USB2 may be old but there is no need to change it, your keyboard mouse and any other similar periferals dont need any more bandwidth than it offers, the only thing that would is hard drives which brings USB3 into E-Sata territory?
Modern external hard drives that run of usb are often P-ATA or S-ATA drives with a converter so they run USB. I would say ESATA which disables the need for the converter is more likely to be worthwhile than a new USB standard.

The biggest gripe i have with USB is its flimsy connection, if they should do anything it should be ruggardise the connection.
To a certain extent I would agree with you Biscuit.

The only drawback of eSATA is the lack of host power. This is being remedied in the next iteration though.

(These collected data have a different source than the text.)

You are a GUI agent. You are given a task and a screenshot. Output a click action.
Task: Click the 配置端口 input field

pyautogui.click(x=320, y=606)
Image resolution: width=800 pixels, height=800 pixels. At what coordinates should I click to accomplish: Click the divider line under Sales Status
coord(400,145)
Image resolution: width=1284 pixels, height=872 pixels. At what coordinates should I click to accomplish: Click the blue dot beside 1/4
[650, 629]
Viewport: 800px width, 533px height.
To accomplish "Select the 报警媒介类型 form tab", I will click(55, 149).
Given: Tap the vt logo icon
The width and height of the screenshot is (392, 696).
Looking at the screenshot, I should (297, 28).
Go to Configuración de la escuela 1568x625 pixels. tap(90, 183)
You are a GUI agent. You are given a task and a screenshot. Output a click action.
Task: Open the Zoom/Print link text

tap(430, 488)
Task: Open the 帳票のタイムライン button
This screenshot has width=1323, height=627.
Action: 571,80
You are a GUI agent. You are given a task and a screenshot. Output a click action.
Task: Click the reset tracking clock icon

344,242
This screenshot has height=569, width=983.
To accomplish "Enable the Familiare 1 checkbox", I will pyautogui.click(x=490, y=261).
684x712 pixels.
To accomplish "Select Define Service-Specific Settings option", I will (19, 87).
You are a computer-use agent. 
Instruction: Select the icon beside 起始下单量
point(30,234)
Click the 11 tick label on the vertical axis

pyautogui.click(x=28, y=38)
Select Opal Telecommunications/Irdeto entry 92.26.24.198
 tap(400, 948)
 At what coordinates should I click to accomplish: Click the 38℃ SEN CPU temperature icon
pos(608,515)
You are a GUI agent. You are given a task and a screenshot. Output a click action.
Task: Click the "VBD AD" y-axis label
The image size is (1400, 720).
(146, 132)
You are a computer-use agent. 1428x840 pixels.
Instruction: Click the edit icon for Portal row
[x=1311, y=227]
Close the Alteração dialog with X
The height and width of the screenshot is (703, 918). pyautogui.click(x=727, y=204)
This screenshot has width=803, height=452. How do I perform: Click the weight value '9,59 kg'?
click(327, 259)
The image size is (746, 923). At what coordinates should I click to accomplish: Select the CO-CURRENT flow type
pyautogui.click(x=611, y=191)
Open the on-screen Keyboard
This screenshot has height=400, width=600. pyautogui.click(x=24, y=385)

I would say the standard USB connector is probably the most hard wearing of all the current conectors. Firewire is a rubish connector and liable to fall out. All the rest have pins rather than contact points or are mainly plastic. I've recovered a USB cable that had been run over by a 3 ton fork lift truck (long story) by just bending the outer metal ground/shield and jamming it in the laptop. Worked flawlessly :)
I think the USB plug and socket is great. I've never worn one out, not on a gadget or a mobo.

Unlike SATA which comes off if I look at it in a funny way.

And those transfer speeds….man that's fast. Wasted….but fast!